In-vitro and pharmacodynamic characterization of solidified self microemulsified system of quetiapine fumarate

Quetiapine fumarate has possessed low solubility and extremely poor bioavailability, which restricts its oral administration. In order to address this concern, microemulsification technique was envisaged. Solubility of quetiapine was assessed in various liquid vehicles (oils, surfactants and cosurfactants) for the selection of carriers in self microemulsifying drug delivery system (SMEDDS) formulation. Microemulsion region was identified from the pseudoternary phase diagram. Quetiapine was loaded in preconcetrates of the predetermined microemulsion region. Quetiapine loaded SMEDDS were characterized for FTIR, pH, viscosity, zeta potential, and evaluated for drug content, in-vitro dissolution, in-vitro diffusion, and ex-vivo permeation. Optimized liquid SMEDDS were renewed into S-SMEDDS by adsorption and melt granulation technique. Formulated S-SMEDDS were characterized for micromeritics, DSC, SEM, and evaluated for drug content, reconstitution time, drug release, stability and anti-psychotic activity in animals for amphetamine induced stereotypy and swimming normalization test.

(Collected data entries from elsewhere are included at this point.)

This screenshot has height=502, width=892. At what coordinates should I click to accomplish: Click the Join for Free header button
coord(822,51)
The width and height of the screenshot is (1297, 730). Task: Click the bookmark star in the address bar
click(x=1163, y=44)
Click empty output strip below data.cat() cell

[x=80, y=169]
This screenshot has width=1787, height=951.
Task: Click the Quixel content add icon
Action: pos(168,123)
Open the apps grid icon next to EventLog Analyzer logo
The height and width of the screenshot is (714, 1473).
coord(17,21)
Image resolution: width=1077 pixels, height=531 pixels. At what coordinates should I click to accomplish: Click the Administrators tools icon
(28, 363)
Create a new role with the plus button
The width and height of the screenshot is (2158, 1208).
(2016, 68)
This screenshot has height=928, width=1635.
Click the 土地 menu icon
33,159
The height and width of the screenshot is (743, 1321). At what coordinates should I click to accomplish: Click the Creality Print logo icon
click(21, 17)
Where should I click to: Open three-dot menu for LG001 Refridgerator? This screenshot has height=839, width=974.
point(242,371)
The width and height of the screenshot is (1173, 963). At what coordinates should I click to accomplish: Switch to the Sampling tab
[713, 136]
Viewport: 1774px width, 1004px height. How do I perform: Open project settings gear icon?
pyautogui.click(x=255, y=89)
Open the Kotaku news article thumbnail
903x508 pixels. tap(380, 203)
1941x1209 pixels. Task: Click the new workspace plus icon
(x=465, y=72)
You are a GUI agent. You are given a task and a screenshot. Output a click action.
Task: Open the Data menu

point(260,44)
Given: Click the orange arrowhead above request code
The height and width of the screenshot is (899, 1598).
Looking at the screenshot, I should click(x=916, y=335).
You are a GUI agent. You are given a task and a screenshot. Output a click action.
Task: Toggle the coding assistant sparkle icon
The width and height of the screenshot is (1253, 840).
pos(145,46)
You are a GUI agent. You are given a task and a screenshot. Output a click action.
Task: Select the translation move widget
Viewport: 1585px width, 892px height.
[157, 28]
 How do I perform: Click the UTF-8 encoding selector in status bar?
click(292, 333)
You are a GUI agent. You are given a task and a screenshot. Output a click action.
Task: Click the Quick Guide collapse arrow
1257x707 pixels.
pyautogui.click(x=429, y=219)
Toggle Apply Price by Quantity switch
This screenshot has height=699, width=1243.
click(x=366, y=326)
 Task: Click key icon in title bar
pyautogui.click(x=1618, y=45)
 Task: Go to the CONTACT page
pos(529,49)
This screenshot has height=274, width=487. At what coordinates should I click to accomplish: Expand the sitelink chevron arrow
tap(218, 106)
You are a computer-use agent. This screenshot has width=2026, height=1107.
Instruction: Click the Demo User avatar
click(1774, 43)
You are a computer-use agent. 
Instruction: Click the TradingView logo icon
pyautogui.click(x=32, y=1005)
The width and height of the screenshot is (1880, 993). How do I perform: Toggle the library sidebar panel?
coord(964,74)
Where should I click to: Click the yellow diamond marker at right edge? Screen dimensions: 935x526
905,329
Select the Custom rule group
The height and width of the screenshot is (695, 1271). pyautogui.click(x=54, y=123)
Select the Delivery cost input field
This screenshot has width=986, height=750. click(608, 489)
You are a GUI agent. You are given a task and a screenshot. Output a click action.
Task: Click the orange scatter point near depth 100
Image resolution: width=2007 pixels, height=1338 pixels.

The formulations of O11, O13, C6 and C10 liquid SMEDDS had shown drug release of 92, 94.16, 68.59 and 55.03% respectively at the end of 1 h. S-SMEDDS exhibited good micromeritics with a drug content of 80 to 90% and released drug up to 96%. AO13 of S-SMEDDS had 1.2 years of shelf life and exhibited better anti-psychotic activity owing to enhanced biomembrane permeation in the presence of tweens as surfactants. The spontaneous formation of microemulsion from adsorption based S-SMEDDS resulted in hasty drug release. Thus the results of the study indicated that self microemulsification of quetiapine and subsequent solidification is the better alternative in affording optimal pharmacotherapy of psychosis.